=== Extracted data ===

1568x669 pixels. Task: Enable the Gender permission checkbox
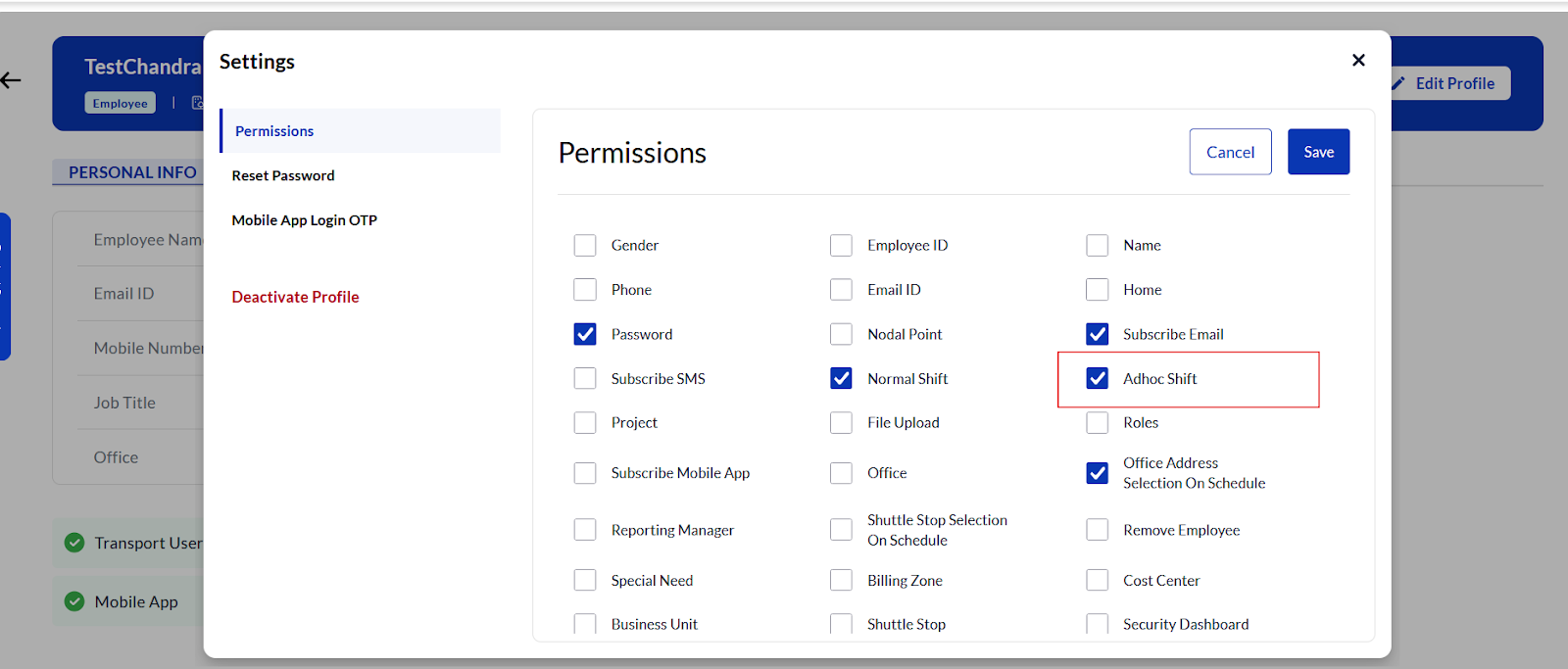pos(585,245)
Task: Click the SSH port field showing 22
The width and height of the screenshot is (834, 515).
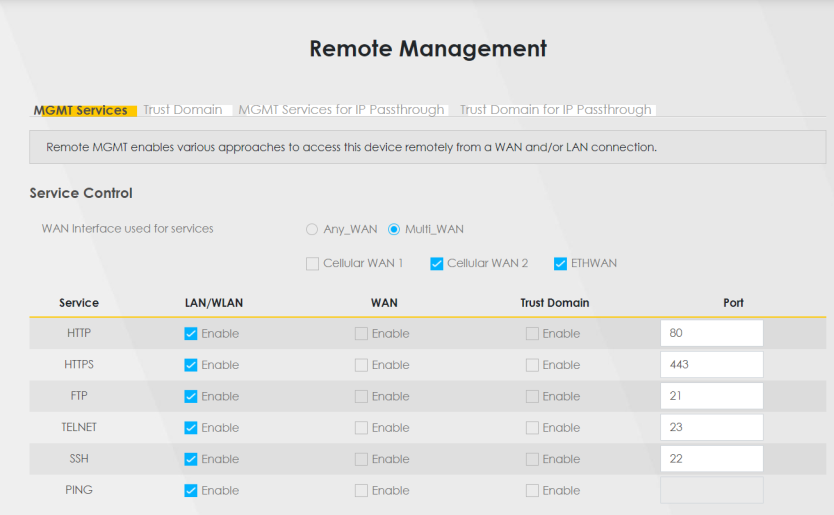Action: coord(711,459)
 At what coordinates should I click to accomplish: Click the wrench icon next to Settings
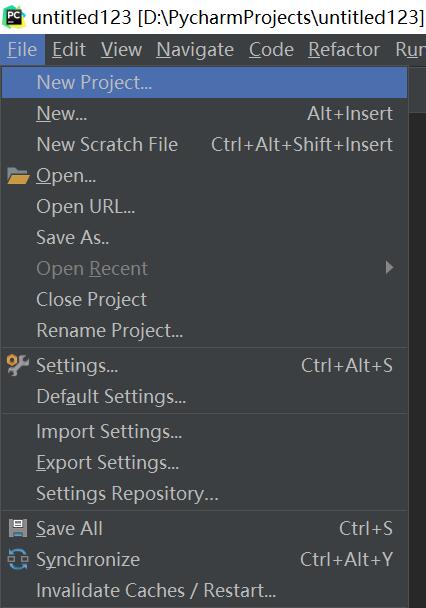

===

* [Work instruction]: Give the records again exactly as they stand, so that only the pictures are missing.

* [Answer]:
1568x669 pixels. Task: Enable the Gender permission checkbox
pos(585,245)
Task: Click the SSH port field showing 22
The width and height of the screenshot is (834, 515).
Action: coord(711,459)
 At what coordinates should I click to accomplish: Click the wrench icon next to Settings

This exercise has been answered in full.